Le grain de sénevé de l’évangile est une toute petite graine et pourtant il devient un arbre qui abrite… Jésus confie aux siens d’être ‘levain’ dans la pâte humaine, ‘sel de la terre’ qui donne goût à la vie des hommes avec qui nous habitons, ‘lumière du monde’ -pas pour être regardé, mais pour éclairer. A la suite de Jésus qui a été bien réellement’ lumière de Dieu’ qui a donné saveur à la vie de ceux qu’il a rencontrés. Jésus n’a jamais demandé à ses disciples de rester ‘béats’ devant lui, mais, tout particulièrement après sa résurrection, quand il manifeste sa présence auprès des siens c’est pour leur témoigner de toute sa con-fiance en les envoyant en mission : « C’est à vous d’être les témoins » de son amour, de l’amour qui fait vivre. S’il nous est indispensable de reconnaître sa présence à nos côtés dans la prière, dans le repas qu’il nous convie à partager, s’il nous est indispensable de rendre grâce ainsi pour toute sa confiance et celle de Dieu notre Père, dans le souffle de son Esprit, c’est pour être vraiment en mesure d’être, au quotidien, ses disciples.
Et si « c’est à ce signe que nous pouvons être reconnus comme ses disciples, : que nous nous aimons les uns les autres comme il nous a aimés » et que cet amour est à vivre, comme nous le dit saint Jean, « non par des paroles et des discours, mais en, actes et en vérité », son évangile ne nous dit pas comment aimer, par quels actes précis, quelle présence etc…… aimer même les siens, son enfant qui a un caractère difficile, son voisin qui vient de vivre une épreuve douloureuse, ou ceux-là qui ne sont pas marqués par la même culture que nous, ceux-là que nous ne verrons jamais, peut-être à l’autre bout du monde, et qui sont pourtant nos frères…

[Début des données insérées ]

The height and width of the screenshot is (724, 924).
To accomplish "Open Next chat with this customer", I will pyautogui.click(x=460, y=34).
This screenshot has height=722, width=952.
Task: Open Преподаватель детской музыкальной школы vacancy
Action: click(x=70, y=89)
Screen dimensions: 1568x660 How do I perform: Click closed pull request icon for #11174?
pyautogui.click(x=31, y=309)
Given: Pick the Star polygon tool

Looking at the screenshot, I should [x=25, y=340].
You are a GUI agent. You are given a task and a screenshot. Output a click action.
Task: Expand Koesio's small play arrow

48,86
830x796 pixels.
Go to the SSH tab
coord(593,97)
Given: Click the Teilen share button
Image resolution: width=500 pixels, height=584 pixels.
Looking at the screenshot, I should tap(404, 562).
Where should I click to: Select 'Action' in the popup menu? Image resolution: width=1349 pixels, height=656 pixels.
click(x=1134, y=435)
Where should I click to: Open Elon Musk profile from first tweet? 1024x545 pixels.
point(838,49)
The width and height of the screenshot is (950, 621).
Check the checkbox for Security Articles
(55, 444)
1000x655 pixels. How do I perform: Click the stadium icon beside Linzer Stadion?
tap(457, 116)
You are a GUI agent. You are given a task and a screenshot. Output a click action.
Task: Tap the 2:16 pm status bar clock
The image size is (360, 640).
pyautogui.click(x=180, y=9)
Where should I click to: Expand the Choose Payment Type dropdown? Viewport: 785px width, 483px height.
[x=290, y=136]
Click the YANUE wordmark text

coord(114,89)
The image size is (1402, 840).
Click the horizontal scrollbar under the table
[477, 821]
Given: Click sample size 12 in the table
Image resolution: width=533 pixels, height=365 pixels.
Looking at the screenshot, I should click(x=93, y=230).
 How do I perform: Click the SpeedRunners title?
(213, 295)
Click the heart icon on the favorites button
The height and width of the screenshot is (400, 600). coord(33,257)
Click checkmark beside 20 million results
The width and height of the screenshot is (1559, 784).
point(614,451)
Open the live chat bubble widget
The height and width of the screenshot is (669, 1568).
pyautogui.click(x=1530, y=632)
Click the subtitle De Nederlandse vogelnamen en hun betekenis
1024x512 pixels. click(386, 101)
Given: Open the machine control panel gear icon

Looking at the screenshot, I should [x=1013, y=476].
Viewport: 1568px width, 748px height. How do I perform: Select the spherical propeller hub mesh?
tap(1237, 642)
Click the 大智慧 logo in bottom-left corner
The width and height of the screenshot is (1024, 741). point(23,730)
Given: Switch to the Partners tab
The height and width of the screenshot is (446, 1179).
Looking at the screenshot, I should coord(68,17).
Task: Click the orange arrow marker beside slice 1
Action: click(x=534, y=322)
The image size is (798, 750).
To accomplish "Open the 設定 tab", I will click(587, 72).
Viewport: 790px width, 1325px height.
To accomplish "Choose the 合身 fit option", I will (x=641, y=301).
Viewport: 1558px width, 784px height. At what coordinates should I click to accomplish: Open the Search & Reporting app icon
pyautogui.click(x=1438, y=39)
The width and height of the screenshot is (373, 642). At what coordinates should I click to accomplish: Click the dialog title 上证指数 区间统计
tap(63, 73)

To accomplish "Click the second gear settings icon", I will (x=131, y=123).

Il nous remet d’en chercher les moyens. Çà nous implique personnellement, mais nous avons aussi besoin les uns des autres. Nous avons besoin de connaître, discrètement, avec beaucoup de respect. « Pour enseigner John, il faut con-naître John » Ce n’est pas en essayant d’imposer aux Burkinabés leur manière nantaise de cultiver les légumes, qu’ils les ont aidés, mais dans une écoute mutuelle ils leur ont permis de découvrir ce qui convenait mieux à leur climat et leurs cultures…
La vie commence petit. On grandit jusqu’à notre taille adulte, et ça demande du temps, des années… Mais en taille adulte, on n’a jamais fini de grandir en humanité. Encore faut-il nous disposer et nous entraider à reconnaitre et faire grandir ces germes de vie, puisque c’est le désir de Dieu que « nous ayons la vie et que nous l’ayons en abondance ».